Exercise data
==================================================
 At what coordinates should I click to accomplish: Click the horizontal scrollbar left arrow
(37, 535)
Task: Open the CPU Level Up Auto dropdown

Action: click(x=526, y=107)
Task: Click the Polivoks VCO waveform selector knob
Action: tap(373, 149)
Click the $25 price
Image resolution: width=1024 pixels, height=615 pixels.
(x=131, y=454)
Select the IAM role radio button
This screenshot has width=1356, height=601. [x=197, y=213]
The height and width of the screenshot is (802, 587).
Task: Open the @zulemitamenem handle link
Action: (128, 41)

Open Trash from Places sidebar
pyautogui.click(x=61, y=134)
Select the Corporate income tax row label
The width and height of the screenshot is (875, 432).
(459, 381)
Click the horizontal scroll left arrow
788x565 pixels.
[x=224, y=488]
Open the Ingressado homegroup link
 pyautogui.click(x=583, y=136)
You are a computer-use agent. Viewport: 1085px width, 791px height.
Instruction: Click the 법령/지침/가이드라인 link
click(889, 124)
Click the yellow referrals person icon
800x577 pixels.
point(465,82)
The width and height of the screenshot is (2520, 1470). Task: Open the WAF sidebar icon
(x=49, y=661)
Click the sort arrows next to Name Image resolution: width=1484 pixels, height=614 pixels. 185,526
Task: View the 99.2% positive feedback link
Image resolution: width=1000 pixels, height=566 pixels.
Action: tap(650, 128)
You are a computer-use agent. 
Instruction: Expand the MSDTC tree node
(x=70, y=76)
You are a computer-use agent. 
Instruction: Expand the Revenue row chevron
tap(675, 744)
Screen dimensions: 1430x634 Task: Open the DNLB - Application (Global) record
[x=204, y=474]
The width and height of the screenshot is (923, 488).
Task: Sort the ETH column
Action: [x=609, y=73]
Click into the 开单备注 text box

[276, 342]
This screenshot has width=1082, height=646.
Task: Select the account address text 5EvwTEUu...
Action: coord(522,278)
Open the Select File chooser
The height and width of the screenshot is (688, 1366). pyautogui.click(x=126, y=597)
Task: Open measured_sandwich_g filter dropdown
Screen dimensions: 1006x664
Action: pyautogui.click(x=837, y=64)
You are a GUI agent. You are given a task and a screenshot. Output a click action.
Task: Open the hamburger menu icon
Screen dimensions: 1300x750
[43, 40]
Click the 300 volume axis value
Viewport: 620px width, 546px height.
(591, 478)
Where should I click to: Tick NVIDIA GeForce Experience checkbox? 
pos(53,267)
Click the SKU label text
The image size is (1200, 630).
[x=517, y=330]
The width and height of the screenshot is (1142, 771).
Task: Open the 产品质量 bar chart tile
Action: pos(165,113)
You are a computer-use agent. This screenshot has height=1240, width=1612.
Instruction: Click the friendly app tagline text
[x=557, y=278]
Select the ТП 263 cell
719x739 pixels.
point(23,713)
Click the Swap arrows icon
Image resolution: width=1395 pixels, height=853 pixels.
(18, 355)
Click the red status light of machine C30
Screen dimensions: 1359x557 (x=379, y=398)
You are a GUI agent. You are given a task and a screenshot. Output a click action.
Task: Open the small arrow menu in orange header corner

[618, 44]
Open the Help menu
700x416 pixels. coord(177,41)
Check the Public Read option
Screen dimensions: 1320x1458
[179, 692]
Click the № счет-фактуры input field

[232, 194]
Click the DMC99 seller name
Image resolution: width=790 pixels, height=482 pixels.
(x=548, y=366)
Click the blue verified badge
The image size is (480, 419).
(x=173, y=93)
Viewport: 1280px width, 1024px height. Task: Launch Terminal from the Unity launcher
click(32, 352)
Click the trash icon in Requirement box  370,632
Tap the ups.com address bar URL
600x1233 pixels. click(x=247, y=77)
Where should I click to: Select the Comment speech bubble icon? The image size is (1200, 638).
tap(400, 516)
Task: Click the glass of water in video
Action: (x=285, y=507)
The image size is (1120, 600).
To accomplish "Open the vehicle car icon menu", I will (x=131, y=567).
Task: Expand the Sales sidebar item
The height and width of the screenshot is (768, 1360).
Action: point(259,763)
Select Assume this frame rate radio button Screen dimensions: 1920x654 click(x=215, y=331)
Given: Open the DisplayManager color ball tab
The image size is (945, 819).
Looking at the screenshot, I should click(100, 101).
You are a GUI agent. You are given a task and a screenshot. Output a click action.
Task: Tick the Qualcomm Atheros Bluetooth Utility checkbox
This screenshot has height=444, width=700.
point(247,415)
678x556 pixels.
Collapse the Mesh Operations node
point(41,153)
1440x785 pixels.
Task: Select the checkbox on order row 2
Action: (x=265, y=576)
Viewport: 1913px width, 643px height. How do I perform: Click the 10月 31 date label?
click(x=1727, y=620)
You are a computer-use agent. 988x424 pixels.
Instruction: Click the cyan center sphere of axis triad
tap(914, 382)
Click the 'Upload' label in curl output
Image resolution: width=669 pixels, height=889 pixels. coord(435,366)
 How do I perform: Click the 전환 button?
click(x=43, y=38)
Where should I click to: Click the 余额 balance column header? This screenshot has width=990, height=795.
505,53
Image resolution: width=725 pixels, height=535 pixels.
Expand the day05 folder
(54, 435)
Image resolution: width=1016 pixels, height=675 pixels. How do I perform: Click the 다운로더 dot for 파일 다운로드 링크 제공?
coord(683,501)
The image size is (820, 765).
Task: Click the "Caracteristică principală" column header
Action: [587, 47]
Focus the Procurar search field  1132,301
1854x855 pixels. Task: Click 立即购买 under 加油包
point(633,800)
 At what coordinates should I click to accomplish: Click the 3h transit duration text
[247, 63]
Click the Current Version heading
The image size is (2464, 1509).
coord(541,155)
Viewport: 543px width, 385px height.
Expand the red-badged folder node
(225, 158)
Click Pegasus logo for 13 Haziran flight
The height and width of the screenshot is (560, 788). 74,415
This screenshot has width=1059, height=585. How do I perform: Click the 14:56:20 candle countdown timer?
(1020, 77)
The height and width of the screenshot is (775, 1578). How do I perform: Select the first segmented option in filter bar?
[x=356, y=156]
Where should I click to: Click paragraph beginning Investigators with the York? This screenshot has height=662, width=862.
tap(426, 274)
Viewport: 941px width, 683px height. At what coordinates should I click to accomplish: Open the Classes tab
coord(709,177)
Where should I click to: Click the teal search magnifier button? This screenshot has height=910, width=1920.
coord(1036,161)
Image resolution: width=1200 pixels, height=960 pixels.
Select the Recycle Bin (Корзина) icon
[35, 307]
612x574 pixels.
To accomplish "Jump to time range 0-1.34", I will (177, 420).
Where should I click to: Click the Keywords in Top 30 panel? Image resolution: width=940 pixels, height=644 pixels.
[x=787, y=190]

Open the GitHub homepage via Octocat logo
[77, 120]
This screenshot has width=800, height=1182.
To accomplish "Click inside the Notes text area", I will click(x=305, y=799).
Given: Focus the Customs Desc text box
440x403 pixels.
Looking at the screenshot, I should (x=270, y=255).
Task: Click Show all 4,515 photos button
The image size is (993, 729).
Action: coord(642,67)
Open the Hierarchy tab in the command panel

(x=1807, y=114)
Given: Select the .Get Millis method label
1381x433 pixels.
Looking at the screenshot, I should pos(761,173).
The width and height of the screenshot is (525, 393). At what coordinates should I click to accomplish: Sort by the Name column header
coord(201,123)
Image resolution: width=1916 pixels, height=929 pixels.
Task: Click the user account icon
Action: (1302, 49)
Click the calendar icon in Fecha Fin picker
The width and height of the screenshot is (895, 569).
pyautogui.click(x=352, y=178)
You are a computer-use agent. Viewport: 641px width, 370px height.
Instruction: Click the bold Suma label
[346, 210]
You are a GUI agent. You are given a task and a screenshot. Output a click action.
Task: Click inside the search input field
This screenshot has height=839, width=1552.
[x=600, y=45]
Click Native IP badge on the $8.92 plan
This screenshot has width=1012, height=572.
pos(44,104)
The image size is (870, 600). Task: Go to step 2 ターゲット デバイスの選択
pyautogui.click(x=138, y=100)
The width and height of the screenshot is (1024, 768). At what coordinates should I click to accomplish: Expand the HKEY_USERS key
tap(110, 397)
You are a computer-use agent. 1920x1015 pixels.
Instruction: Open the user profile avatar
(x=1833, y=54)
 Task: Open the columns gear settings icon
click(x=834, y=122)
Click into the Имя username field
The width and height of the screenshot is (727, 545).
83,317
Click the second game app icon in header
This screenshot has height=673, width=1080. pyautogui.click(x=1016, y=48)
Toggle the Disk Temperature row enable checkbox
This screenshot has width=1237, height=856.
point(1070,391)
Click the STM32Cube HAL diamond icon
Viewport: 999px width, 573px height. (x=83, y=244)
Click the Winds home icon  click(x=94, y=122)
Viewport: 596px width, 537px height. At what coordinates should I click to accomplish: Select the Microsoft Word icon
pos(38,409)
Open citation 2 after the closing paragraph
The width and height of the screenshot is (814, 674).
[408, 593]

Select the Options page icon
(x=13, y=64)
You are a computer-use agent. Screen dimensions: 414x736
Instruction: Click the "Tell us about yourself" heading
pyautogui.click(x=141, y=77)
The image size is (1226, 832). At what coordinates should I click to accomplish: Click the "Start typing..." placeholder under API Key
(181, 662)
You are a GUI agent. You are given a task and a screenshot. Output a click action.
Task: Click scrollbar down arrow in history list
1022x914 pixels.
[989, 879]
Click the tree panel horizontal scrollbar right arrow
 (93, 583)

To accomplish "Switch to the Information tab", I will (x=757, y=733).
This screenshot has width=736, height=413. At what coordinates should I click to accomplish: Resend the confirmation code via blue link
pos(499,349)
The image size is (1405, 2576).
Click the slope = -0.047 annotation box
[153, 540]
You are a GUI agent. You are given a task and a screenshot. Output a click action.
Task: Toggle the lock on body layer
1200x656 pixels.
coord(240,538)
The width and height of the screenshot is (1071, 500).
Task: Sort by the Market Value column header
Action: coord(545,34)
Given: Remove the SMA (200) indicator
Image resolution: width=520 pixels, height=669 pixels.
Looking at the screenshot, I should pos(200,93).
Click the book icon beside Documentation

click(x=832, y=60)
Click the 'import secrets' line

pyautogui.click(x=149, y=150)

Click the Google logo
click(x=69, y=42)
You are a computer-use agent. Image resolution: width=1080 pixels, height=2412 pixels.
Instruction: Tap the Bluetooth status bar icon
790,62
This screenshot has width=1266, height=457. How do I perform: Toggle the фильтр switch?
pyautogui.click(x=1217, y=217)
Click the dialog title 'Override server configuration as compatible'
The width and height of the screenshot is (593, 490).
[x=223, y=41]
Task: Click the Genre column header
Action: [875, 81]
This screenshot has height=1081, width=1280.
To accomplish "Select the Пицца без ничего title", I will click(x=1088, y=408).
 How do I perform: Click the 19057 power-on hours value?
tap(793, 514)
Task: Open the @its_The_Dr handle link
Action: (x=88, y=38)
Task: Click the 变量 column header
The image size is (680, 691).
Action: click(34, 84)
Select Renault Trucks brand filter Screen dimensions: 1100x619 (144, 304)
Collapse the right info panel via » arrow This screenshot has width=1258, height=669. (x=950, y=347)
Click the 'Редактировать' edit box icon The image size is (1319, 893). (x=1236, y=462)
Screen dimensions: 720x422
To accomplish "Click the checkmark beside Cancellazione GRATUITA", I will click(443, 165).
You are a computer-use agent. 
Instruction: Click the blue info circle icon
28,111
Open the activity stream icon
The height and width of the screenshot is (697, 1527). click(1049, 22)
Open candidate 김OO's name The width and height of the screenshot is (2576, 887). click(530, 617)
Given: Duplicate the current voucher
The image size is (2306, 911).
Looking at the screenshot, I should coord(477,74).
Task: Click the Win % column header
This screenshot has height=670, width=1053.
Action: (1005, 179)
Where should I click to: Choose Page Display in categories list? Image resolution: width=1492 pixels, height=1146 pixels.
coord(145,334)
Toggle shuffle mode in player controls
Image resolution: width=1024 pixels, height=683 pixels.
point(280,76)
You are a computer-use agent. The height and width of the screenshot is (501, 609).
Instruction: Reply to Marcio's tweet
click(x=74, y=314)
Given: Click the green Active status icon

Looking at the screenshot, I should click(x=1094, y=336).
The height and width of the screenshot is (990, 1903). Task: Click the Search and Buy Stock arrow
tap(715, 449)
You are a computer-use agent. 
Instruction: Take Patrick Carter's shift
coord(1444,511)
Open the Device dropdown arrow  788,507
==================================================
Exercise goal
All that is wanted is the number of lines in the records that include the string "will".

Task result
6